Düsseldorf Was von der BP-Plattform bleibt

Düsseldorf · Am 20. April 2010 explodierte die Bohrplattform Deepwater Horizon im Golf von Mexiko. Fast drei Monate lang trat Öl aus. Nun hat der Konzern BP einen ersten Vergleich wahrscheinlich über 7,8 Milliarden Dollar geschlossen.
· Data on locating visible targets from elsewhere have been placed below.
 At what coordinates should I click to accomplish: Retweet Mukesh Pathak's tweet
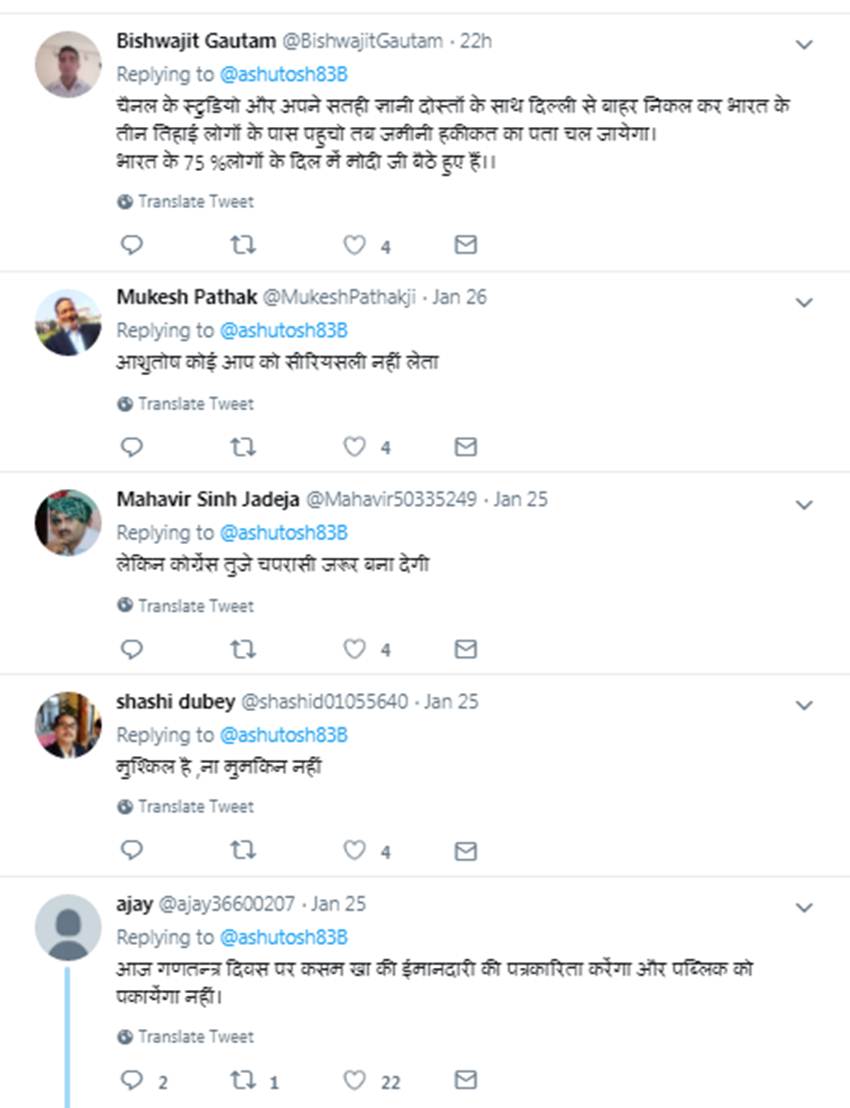point(243,448)
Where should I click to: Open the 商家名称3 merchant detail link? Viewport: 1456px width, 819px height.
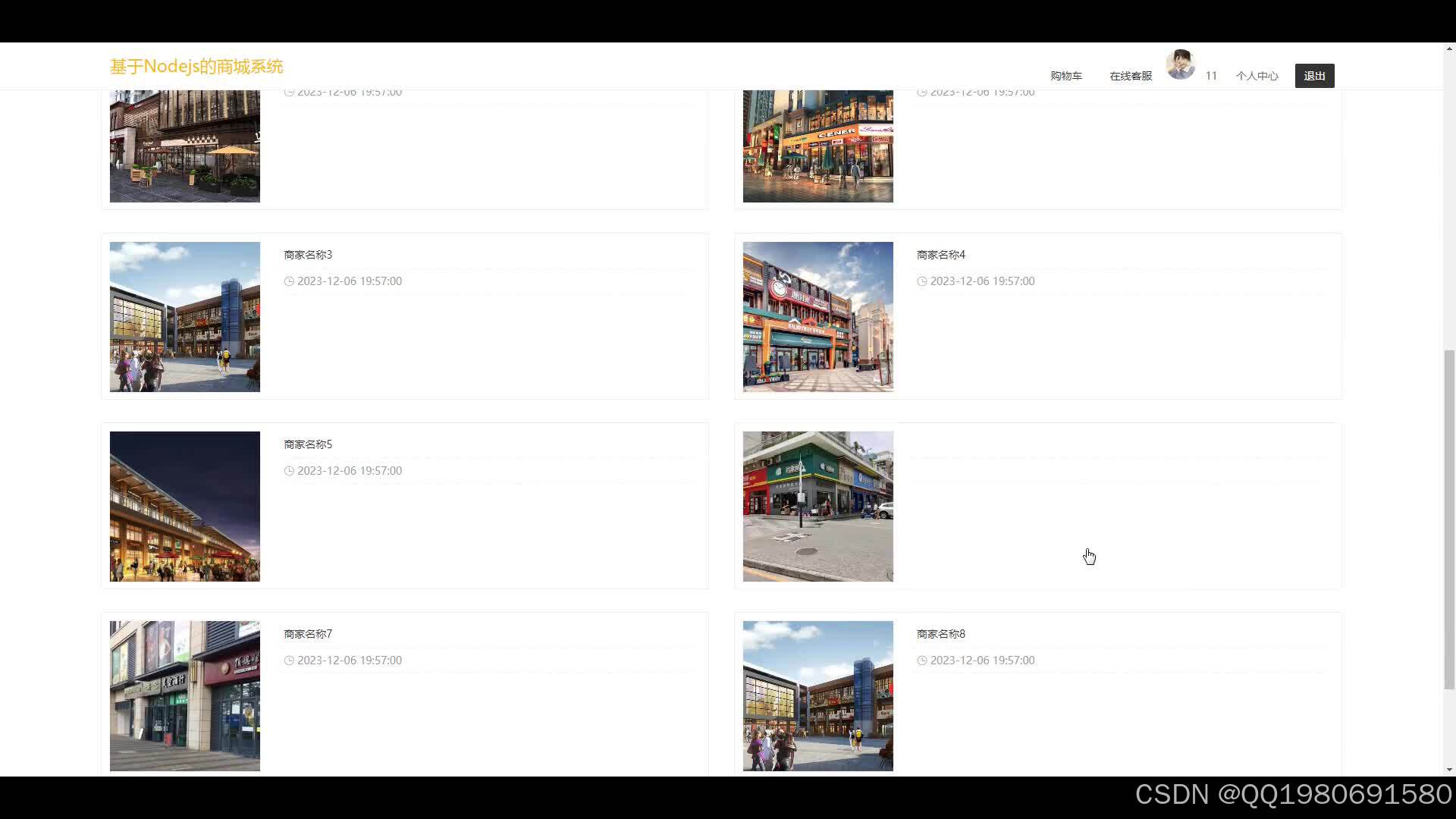pyautogui.click(x=307, y=254)
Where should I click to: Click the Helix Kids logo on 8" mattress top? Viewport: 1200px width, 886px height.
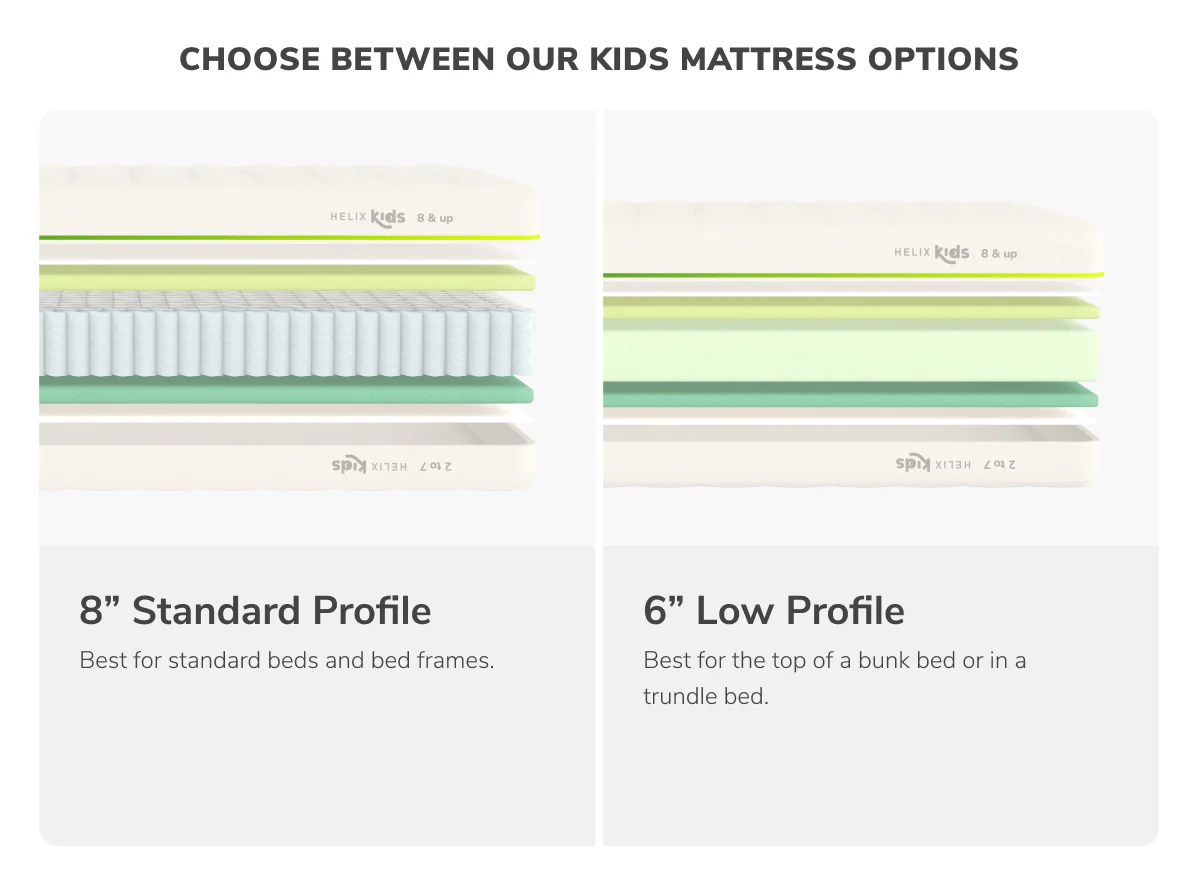[x=368, y=216]
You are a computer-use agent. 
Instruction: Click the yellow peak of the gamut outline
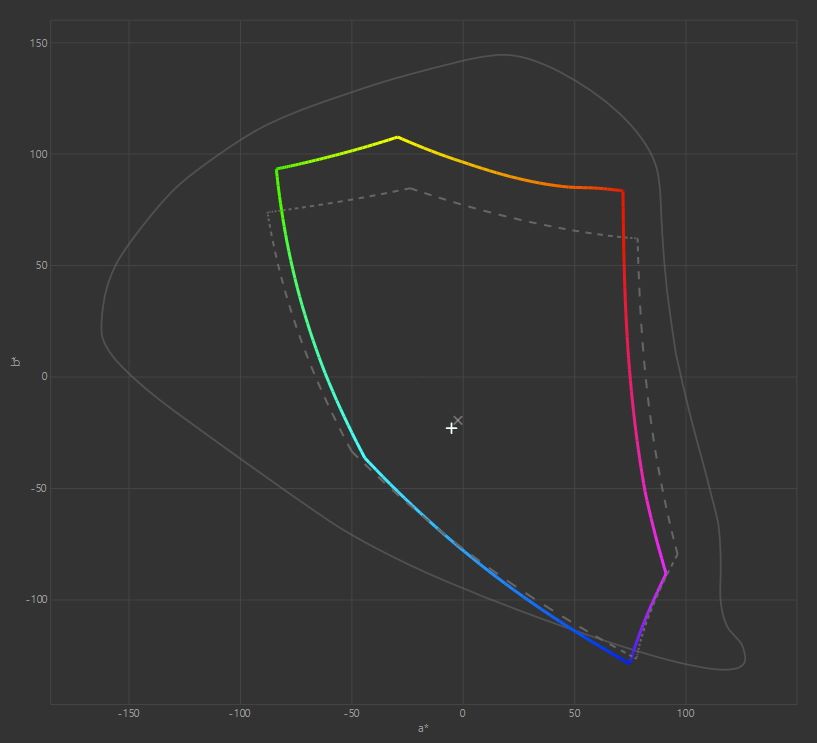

Der Ölkonzern BP scheint nach der Explosion der Bohrplattform Deepwater Horizon und der anschließenden Ölpest im Golf von Mexiko noch glimpflich davonzukommen. Denn man hat sich mit mehr als 100 000 Fischern, die durch die Katastrophe ihre Arbeit verloren hatten, und anderen Betroffenen geeinigt. Eine finanzielle Obergrenze für die Entschädigungszahlungen wurde zwar nicht festgelegt. BP erklärte aber Ende vergangener Woche, auf das Unternehmen kämen Kosten von schätzungsweise 7,8 Milliarden Dollar zu. Gerechnet hatte man mit fast dem Doppelten. Von der Einigung nicht betroffen seien laut US-Justizministerium aber mögliche Entschädigungen für Umweltschäden sowie Strafzahlungen

Ein Grund für den Vergleich ist, dass niemand sagen kann, was nun tatsächlich die Langzeit-Folgen der 780 Millionen Liter Rohöl sind, die nach dem 20. April 2010 fast drei Monate aus dem Bohrloch in 1500 Meter Meerestiefe austraten. Immer noch finden sich an den Küsten Louisianas, Floridas, Mississippis, Alabamas und von Texas Ölschlamm und Teer-Bälle, die von der Gischt an Land geworfen werden.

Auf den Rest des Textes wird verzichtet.